Let’s clean the data by:
dropping any non-numeric columns
removing any rows with a missing value
making the column names a little easier to use:
bones <-
bone_measures |>
# Picking the only numeric columns
select(where(is.numeric)) |>
# dropping any rows with a missing value
drop_na() |>
# using clean_names() in the janitor package to change the names to be all lower case
janitor::clean_names()
# Recording the sample size and number of numeric variables
n <- nrow(bones); p <- ncol(bones)
# Calculating the mean vector and covariance matrix
bones_mean <- colMeans(bones)
bone_Sigma <- cov(bones)
ggcorrplot()
in the
ggcorrplot
packagebones |>
# calculating the correlation matrix
cor() |>
# Plotting the correlation matrix and ordering them in terms of correlation patterns
ggcorrplot::ggcorrplot(
lab = T,
colors = c("red", "white", "blue"),
type = "lower",
outline.color = "white",
ggtheme = theme_void,
hc.order = T
)
An alternative way to view a correlation plot is by using a correlation bar plot, using the function in the R script read in to R below:
source("correlation bar plot.R")
# Just need to give the function a data frame and optionally a separator for the variable names
gg_cor_bars(corr_df = bones,
var_seperator = ":")
## Warning: Using `size` aesthetic for lines was deprecated in ggplot2 3.4.0.

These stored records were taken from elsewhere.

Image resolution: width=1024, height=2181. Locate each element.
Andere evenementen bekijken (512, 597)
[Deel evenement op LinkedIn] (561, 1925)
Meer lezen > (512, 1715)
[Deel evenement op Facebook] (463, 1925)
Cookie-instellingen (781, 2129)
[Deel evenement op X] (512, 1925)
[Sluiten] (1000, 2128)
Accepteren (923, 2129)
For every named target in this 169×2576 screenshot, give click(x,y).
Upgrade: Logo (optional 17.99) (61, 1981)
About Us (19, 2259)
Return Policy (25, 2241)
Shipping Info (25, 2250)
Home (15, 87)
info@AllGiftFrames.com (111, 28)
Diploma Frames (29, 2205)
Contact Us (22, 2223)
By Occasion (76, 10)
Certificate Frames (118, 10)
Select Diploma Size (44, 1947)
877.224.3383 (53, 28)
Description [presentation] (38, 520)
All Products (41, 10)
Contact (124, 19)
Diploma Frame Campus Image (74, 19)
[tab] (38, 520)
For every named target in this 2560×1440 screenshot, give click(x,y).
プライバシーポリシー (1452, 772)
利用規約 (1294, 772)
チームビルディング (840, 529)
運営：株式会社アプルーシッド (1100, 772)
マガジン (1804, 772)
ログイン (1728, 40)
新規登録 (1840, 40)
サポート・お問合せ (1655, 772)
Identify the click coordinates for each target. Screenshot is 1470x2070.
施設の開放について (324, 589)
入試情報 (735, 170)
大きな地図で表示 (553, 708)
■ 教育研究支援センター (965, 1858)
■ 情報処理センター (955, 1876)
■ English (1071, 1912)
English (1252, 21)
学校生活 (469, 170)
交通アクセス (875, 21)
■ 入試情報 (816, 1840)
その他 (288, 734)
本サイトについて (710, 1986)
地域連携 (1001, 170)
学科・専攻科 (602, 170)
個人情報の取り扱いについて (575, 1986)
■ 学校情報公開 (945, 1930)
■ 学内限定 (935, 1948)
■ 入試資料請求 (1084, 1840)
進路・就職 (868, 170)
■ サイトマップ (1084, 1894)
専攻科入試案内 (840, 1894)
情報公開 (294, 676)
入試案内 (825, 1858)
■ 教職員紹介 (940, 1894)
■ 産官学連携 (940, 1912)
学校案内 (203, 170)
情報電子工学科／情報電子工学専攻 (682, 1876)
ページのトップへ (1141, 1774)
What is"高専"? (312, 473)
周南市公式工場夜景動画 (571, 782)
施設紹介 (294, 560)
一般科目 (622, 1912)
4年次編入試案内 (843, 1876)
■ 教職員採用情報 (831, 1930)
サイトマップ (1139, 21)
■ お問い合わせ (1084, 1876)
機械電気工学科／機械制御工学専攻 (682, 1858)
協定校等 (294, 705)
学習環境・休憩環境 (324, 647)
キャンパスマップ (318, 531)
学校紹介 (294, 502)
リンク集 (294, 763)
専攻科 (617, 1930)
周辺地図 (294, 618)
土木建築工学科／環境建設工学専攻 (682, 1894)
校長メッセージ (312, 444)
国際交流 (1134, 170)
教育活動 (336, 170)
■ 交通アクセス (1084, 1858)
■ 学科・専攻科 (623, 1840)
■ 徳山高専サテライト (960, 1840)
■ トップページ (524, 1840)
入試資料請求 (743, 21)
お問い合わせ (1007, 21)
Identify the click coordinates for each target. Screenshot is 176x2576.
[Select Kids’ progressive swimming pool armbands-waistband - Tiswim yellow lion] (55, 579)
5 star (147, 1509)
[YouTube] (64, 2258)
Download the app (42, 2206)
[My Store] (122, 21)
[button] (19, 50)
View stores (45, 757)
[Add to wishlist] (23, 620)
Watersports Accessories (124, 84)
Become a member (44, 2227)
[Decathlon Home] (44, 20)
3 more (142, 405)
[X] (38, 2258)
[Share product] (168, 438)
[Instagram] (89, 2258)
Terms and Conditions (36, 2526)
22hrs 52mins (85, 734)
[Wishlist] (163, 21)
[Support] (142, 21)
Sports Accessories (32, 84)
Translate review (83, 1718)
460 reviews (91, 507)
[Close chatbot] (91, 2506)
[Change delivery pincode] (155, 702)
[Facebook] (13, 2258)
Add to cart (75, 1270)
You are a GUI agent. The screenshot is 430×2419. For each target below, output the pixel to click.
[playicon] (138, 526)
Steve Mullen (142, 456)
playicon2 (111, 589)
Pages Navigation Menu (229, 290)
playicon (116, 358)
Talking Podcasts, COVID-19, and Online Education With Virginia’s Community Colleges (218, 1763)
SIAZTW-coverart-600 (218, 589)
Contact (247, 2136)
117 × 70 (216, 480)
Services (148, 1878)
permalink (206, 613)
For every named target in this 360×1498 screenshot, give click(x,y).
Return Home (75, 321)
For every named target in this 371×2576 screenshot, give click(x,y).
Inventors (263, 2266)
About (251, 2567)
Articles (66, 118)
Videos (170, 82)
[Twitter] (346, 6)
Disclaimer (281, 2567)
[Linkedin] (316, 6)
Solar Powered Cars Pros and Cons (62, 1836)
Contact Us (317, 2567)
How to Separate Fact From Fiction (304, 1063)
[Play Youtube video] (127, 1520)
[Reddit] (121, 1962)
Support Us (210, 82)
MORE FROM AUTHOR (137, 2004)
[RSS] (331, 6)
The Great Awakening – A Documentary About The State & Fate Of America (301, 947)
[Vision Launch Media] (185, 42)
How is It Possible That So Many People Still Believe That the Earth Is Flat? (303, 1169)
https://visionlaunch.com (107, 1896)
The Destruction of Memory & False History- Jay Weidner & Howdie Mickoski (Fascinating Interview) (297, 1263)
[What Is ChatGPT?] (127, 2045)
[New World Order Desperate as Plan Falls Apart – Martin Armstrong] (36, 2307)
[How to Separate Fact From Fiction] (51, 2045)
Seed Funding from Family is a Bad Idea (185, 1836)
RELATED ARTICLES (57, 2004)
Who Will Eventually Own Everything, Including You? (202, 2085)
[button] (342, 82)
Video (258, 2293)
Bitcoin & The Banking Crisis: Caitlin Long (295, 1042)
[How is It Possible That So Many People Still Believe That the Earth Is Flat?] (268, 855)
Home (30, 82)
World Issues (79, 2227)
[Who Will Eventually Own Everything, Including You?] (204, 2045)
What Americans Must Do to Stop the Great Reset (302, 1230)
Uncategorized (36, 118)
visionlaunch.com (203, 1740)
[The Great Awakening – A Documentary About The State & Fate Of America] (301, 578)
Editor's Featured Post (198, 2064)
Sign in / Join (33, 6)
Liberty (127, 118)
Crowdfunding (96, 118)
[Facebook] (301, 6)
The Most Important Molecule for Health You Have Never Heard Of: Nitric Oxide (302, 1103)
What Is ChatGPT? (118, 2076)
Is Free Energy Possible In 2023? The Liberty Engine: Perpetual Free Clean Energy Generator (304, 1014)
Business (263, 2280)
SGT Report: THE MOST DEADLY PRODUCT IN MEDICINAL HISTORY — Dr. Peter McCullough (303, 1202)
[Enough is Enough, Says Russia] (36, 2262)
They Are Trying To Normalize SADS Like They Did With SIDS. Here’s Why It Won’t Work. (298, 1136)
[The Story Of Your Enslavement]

## ℹ Please use `linewidth` instead.
## This warning is displayed once every 8 hours.
## Call `lifecycle::last_lifecycle_warnings()` to see where this warning was
## generated.
# Maybe too many variables, let's just pick the first 8 columns:
gg_cor_bars(corr_df = bones |> select(lhum:rtib),
var_seperator = ":")
First let’s pick 2 cases: 150 and 250
(skele <- bones %>% slice(c(150, 250)))
## # A tibble: 2 × 13
## lhum rhum lrad rrad lfem rfem ltib rtib lib rib l_ace r_ace bib
## <dbl> <dbl> <dbl> <dbl> <dbl> <dbl> <dbl> <dbl> <dbl> <dbl> <dbl> <dbl> <dbl>
## 1 342 335 255 256. 492 491 406 404 164 162 54.0 53.8 276.
## 2 273 274 212 216 382 385 316. 317 143 143 40.6 41.6 262.
The dist()
function will calculate the non-statistical
distances
?dist
## starting httpd help server ... done
# Manhattan distance: |y_1i - y_2i|
dist(x = skele,
method = "manhattan")
## 1
## 2 686.59
# Euclidean distance: (y_1i - y_2i)^2
dist(x = skele,
method = "euclidean")
## 1
## 2 228.8943
Pearson distance:
\[\frac{(y_{1i} - y_{2i})^2}{s_{ii}}\]
(pear_dist <- sqrt(sum(( skele[1, ]-skele[2, ] )^2 / diag(bone_Sigma))))
## [1] 9.772264
Mahalanobis (Statistical) Distance:
\[(\textbf{y}_1-\textbf{y}_2)'\textbf{S}^{-1}
(\textbf{y}_1-\textbf{y}_2)\] Using the
mahalanobis_distance()
function in the rstatix
package will find the distance each obs is from the mean: \(\bar{\textbf{y}}\) and if it is a
multivariate outlier
\[d_i^2 = (\textbf{y}_1-\bar{\textbf{y}})'\textbf{S}^{-1} (\textbf{y}_1-\bar{\textbf{y}})\\ d_i^2 \sim \chi^2_p\]
# Adding the distances to the data
mahalanobis_distance(data = bones)
## # A tibble: 619 × 15
## lhum rhum lrad rrad lfem rfem ltib rtib lib rib l_ace r_ace bib
## <dbl> <dbl> <dbl> <dbl> <dbl> <dbl> <dbl> <dbl> <dbl> <dbl> <dbl> <dbl> <dbl>
## 1 295 302 208 205 395 396 306 305 160 155 45.6 44.8 286.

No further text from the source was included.